Part of the book series: Perspectives in Pragmatics, Philosophy & Psychology ((PEPRPHPS,volume 9))

Abstract

Circumstantial evidentiality refers to the semantic-pragmatic-grammatical encoding of an inference which has been drawn on some physical evidence surrounding the speech participants (cf. Squartini, Linguistics 46(5):917–947, 2008; J Pragmat 44(15):2116–2128, 2012; Cornillie, Funct Lang 16(1):44–62, 2009). Reportative evidentiality corresponds to the pragmatic-semantic-grammatical marking of a proposition as a piece of information the SP/W has been told by someone (i.e. Willett, Stud Lang 12(1):57–91, 1988; Aikhenvald, Evidentiality. Oxford University Press, Oxford, 2004; Tantucci, J Pragmat 57:210–230, 2013).
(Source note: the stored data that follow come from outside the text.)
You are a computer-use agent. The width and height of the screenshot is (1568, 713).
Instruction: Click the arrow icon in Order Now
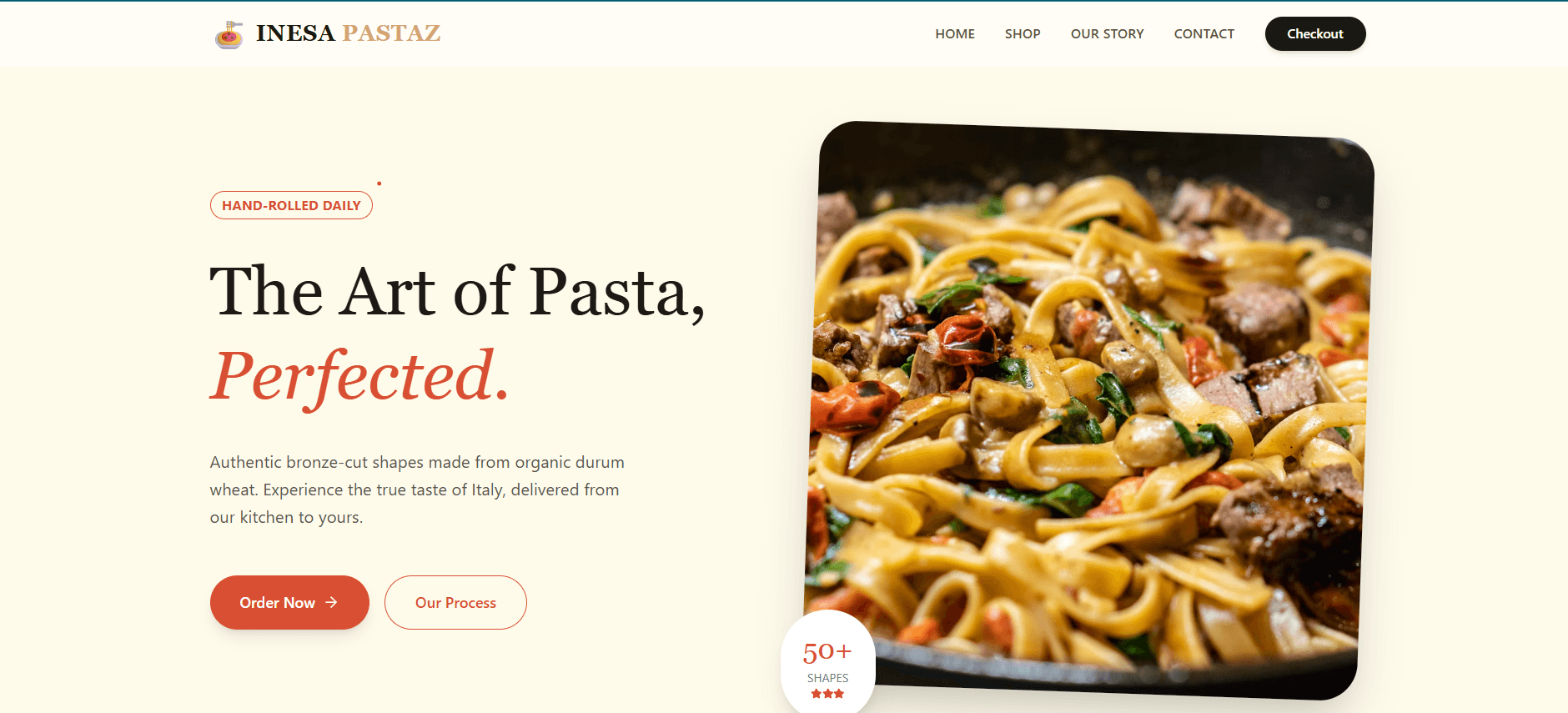(331, 602)
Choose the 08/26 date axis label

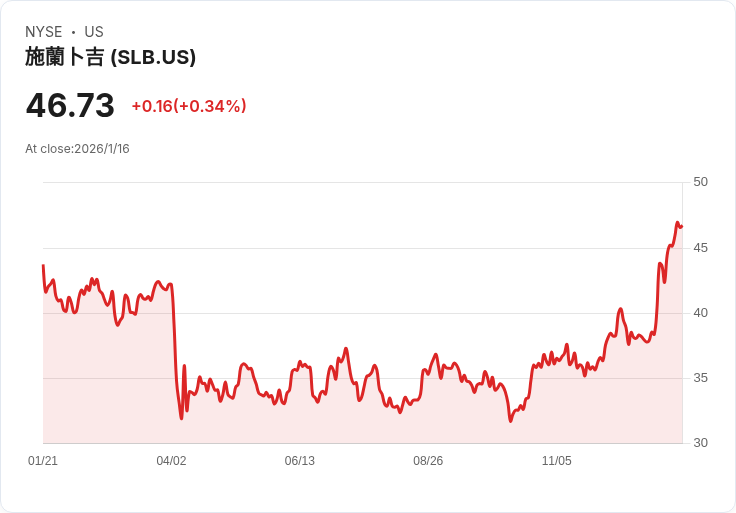coord(428,461)
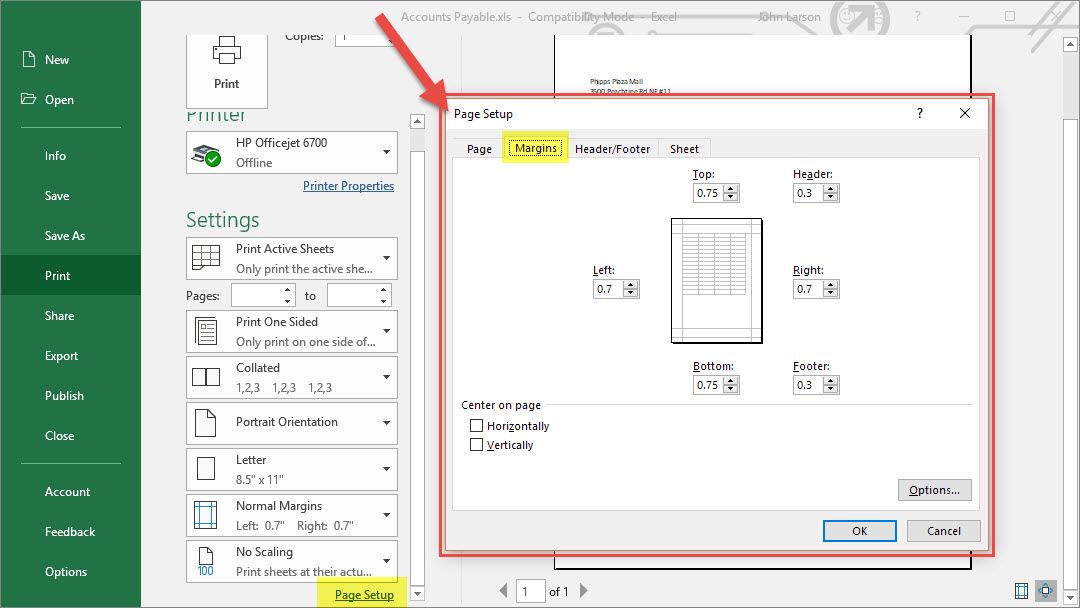The image size is (1080, 608).
Task: Click the Help question mark in Page Setup
Action: coord(920,113)
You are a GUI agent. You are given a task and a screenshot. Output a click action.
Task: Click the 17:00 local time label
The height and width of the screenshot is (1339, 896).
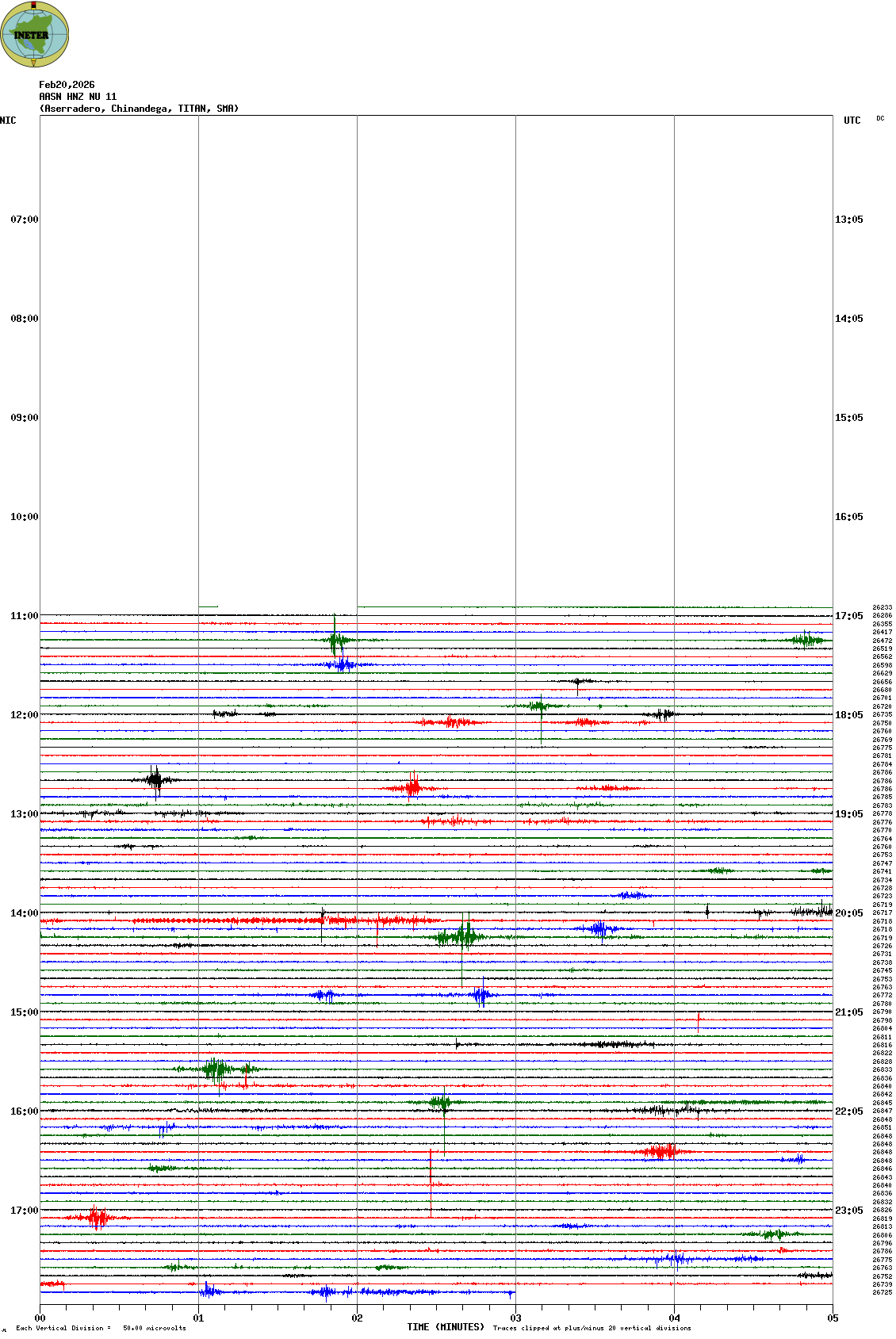pos(24,1211)
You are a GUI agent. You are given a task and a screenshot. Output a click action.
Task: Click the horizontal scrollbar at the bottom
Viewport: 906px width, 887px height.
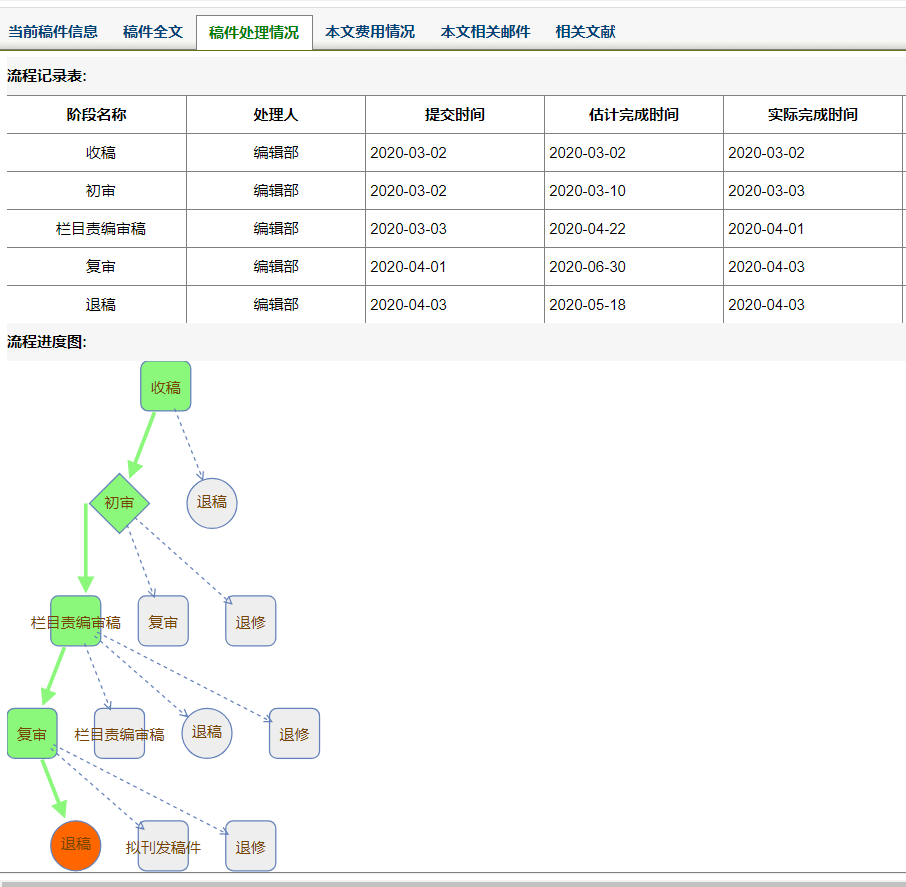(453, 884)
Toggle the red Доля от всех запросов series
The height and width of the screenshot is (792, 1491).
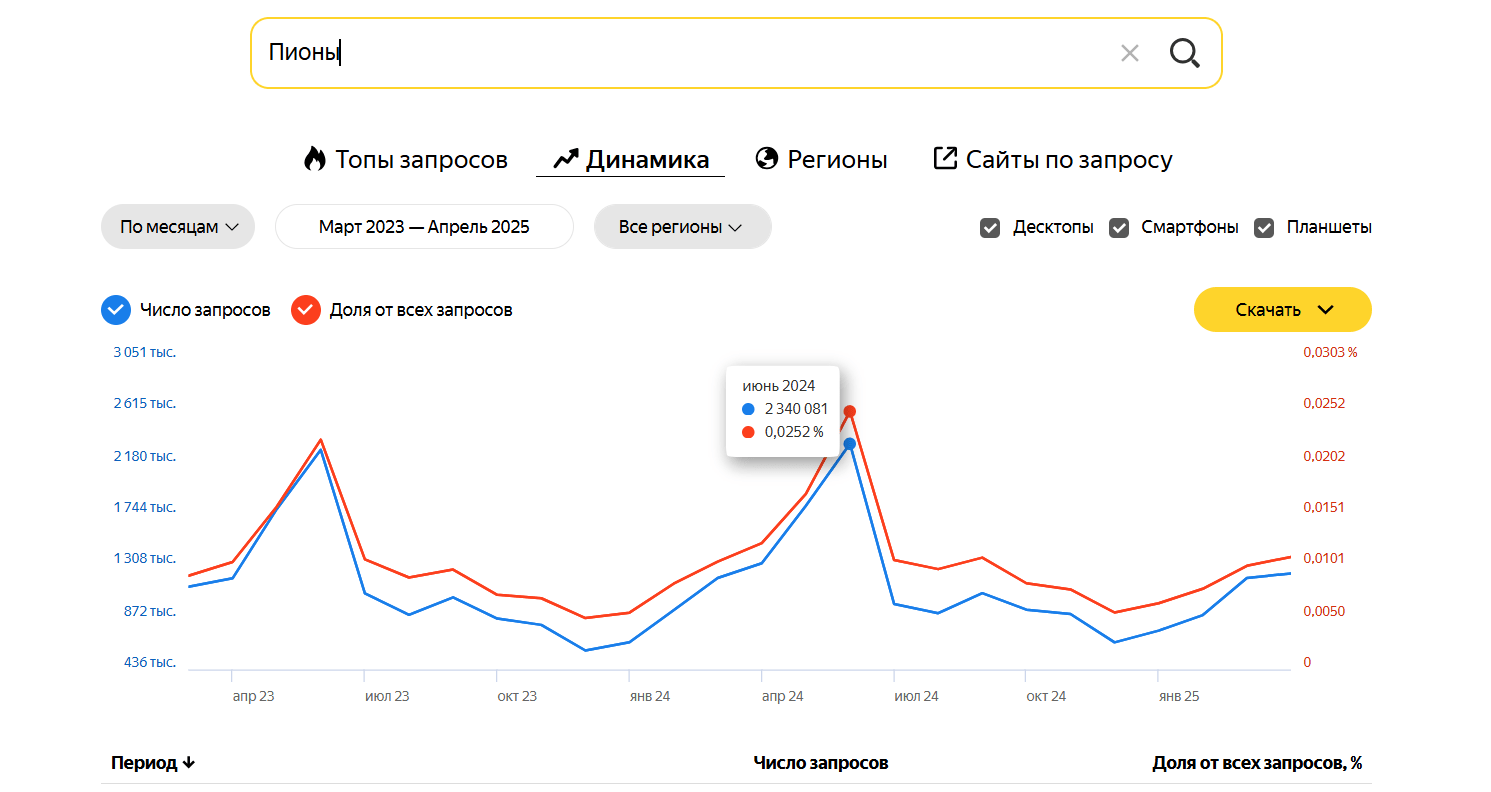pyautogui.click(x=305, y=310)
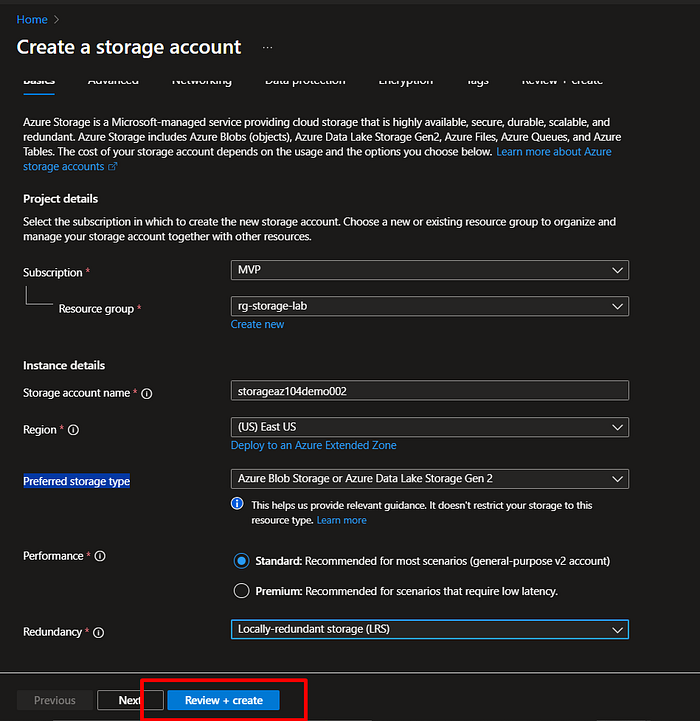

This study will shed new light on the multimodal encoding of both by looking at the evidential meaning which emerges from the interplay of a constative speech act and the physical or socio-cultural situation in which this speech act occurs. The first part of this article is dedicated to some prototypical instances of circumstantial evidentiality. I will argue that the physical situation where a constative speech act occurs crucially constitutes the real evidential marker of a circumstantial-evidential utterance, regardless of the semantic-pragmatic-grammatical encoding of the proposition. I will propose that this sort of unescapable correspondence between a constative speech-act and the physical situation where this is realized, represents a felicitous example of evidential pragmeme (cf. Mey, Pragmatics: an introduction. 2nd ed. Vol. Blackwell, Oxford, 2001; J Pragmat 42(11):2882–2888, 2010; Capone, J Pragmat 37(9):1355–1371, 2005; J Pragmat 40(6):1019–1040, 2008; J Pragmat 42(2):377–391, 2010 on the notion of pragmemes), viz. the evidential meaning of a proposition that is obtained as the result of being conveyed ‘in the situation’.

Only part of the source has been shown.